This week, we'll be paying some editorial attention to drum corps duties -- bus loading, field lining and the like. By Stephanie Campbell First of all, I want to thank Emily Pawlak in the DCI front office for thinking of me and arranging for me to write this. I don't often think about drum corps anymore and it is a shame because it was such a large part of my life for five years. It is an honor to be remembered, even if it is for lining the field. There isn't anything private about drum corps. I think that the reason I was drawn to field lining was that the field liners were allowed to get up earlier than the rest of the corps. We were able to shower and eat before the rest of the corps. My first year as a field liner, I was the only volunteer.
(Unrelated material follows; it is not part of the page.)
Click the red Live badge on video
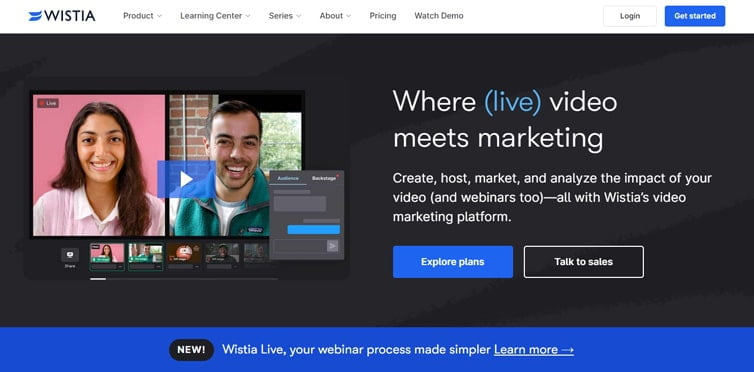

No one else wanted to do it -- they had to be appointed. I was the only female field liner and therefore I got the locker room all to myself, which didn't happen a whole lot for the rest of the corps. That half hour to myself every day was priceless. Some of the memories I have of field lining: -There was at least some paint on everything that I owned.
-Since we lined a field at least once every couple of days, the paint never wore off of our hands.
-I remember some staff member being so mad at his section that he told them they didn't deserve to practice with the rest of the corps. We got to line a second field that day.
-One of my fellow crewmembers wrote something not so nice about the guard on the guard field one day. That didn't go over well.
-I was amazed the day that I found out that the Madison staff lined their field for them.
-We were in New Jersey and the field we were to use had wasps the size of birds living in it (it would be my guess that Wasps do not like the smell of paint).
-Sometimes we got to line a baseball field. Paint doesn't stick to loose dirt.
-More than once, someone from the school where we were staying lined the field for us and it was wrong. That was just a nightmare.
- Once in a while, we lined a field and then the school custodian would mow it off.
-Spraypainting your show shoes does not take as long as cleaning and polishing them (I never did this).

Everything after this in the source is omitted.